Dataset entries:
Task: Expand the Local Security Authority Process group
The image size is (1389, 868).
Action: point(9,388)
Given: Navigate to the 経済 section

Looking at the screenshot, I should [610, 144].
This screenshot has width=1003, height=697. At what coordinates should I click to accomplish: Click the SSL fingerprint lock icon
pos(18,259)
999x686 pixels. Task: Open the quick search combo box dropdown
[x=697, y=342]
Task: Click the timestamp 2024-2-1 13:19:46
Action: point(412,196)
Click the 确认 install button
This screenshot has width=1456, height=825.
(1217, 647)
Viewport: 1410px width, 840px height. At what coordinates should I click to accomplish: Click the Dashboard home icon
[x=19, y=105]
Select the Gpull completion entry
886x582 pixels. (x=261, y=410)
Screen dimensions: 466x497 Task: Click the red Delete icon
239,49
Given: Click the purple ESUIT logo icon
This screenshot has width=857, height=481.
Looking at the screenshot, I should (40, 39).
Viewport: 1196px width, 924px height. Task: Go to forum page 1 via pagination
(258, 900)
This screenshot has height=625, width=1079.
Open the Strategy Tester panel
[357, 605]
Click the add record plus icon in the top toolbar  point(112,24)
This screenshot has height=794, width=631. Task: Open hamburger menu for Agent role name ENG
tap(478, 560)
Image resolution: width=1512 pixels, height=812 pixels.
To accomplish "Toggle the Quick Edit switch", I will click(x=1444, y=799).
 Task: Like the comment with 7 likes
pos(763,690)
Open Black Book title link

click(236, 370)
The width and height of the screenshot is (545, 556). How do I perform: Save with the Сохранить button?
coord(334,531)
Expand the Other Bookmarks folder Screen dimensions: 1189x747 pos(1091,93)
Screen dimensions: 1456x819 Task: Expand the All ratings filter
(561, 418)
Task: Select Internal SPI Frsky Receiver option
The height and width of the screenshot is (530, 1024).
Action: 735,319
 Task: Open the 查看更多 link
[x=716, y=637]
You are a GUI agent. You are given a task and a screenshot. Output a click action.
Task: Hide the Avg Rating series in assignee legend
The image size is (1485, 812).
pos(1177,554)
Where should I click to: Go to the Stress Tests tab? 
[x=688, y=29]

To do: Copy all of the records above word for word, with nothing left out or changed.

Final answer:
Task: Expand the Local Security Authority Process group
The image size is (1389, 868).
Action: point(9,388)
Given: Navigate to the 経済 section

Looking at the screenshot, I should [610, 144].
This screenshot has width=1003, height=697. At what coordinates should I click to accomplish: Click the SSL fingerprint lock icon
pos(18,259)
999x686 pixels. Task: Open the quick search combo box dropdown
[x=697, y=342]
Task: Click the timestamp 2024-2-1 13:19:46
Action: point(412,196)
Click the 确认 install button
This screenshot has width=1456, height=825.
(1217, 647)
Viewport: 1410px width, 840px height. At what coordinates should I click to accomplish: Click the Dashboard home icon
[x=19, y=105]
Select the Gpull completion entry
886x582 pixels. (x=261, y=410)
Screen dimensions: 466x497 Task: Click the red Delete icon
239,49
Given: Click the purple ESUIT logo icon
This screenshot has width=857, height=481.
Looking at the screenshot, I should (40, 39).
Viewport: 1196px width, 924px height. Task: Go to forum page 1 via pagination
(258, 900)
This screenshot has height=625, width=1079.
Open the Strategy Tester panel
[357, 605]
Click the add record plus icon in the top toolbar  point(112,24)
This screenshot has height=794, width=631. Task: Open hamburger menu for Agent role name ENG
tap(478, 560)
Image resolution: width=1512 pixels, height=812 pixels.
To accomplish "Toggle the Quick Edit switch", I will click(x=1444, y=799).
 Task: Like the comment with 7 likes
pos(763,690)
Open Black Book title link

click(236, 370)
The width and height of the screenshot is (545, 556). How do I perform: Save with the Сохранить button?
coord(334,531)
Expand the Other Bookmarks folder Screen dimensions: 1189x747 pos(1091,93)
Screen dimensions: 1456x819 Task: Expand the All ratings filter
(561, 418)
Task: Select Internal SPI Frsky Receiver option
The height and width of the screenshot is (530, 1024).
Action: 735,319
 Task: Open the 查看更多 link
[x=716, y=637]
You are a GUI agent. You are given a task and a screenshot. Output a click action.
Task: Hide the Avg Rating series in assignee legend
The image size is (1485, 812).
pos(1177,554)
Where should I click to: Go to the Stress Tests tab? 
[x=688, y=29]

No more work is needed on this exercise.